Mi piace pensare che tutto ciò sia, in questo modo, una sorta di offertorio al potere temporale che, naturalmente, non può che trarne -per essere temporale, appunto- i frutti conseguenti, sotto gli occhi -per quanto cerchino di voltarsi dall'altra parte- di tutti.
Ma non posso che testimoniare -con queste pensate magari un po' superficiali- anche altre storie, meno confacenti a quello che intendiamo per politica, ma che pure con essa hanno a che fare.
Penso, in primo luogo, agli amici con i quali ho condiviso quindici giorni intensi ed esaltanti dopo due anni circa di lontananza dalla politica attiva: le amicizie vere, forgiate nel crogiolo delle difficoltà, delle persecuzioni (chè tali sono -con altre squisitezze- i luoghi comuni e le invidie), sono quelle che sempre si accenderanno anche dopo anni di pause o lontananze.
Ma penso anche alla signora che -hai voglia di stare lì a spiegarle che "era la prima volta che ti presentavi", etc.- era certa che, una volta che sarei "salito", avrei senz'altro assestato a lei ed a tutti la metaforica pedata retrotergale.
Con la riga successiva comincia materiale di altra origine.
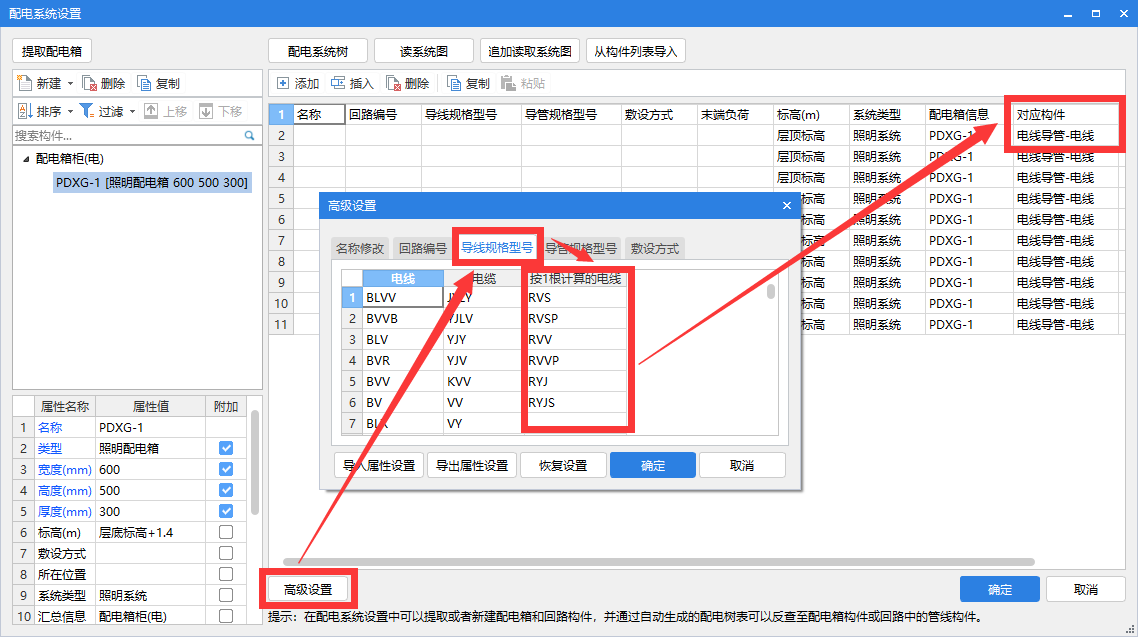1138x637 pixels.
Task: Switch to the 敷设方式 tab
Action: coord(654,248)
Metafora reale della rassegnazione come antidoto preventivo alla delusione, se non scusa preconfezionata -chissà- in vista del do ut des da proporre a qualchedun'altro maggiormente smaliziato....
E penso, soprattutto, a vicende molto concrete -raccontate in un comizio conclusivo fatto alle nove di sera ai soli amici, in una piazza piena solo dei ricordi dei volti e delle figure che la riempivano fino a sette, otto anni fa- di gente che reagisce a tante crisi (simili, azzardo, alle piaghe dell'Egitto) nell'unico modo vero, concreto e commovente: con il sacrificio, cioè, della giovane donna che lascia i figli alla madre per fare le mattinate nelle serre del pomodorino con il marito, in modo da risparmiare sui -peraltro bassi- costi dell'extracomunitario, sempre più disoccupato; o con quello del pescatore che, per non consumare un gasolio due volte più caro, resta in mare non per una notte ma per un giorno e due notti, lasciando sempre più spesso da sola la famiglia.
Questo e solo questo merita di essere raccontato: mi si perdoni quindi lo sfogo edonistico di un sito che in pochi hanno visto e che presto toglierò. Serve -in questi giorni che gli restano- a far vedere il volto di uno che ha ricevuto da questa esperienza ben più dei soli 790 voti dei suoi concittadini (867 provinciali), certificati dalla schermata di un arido computer.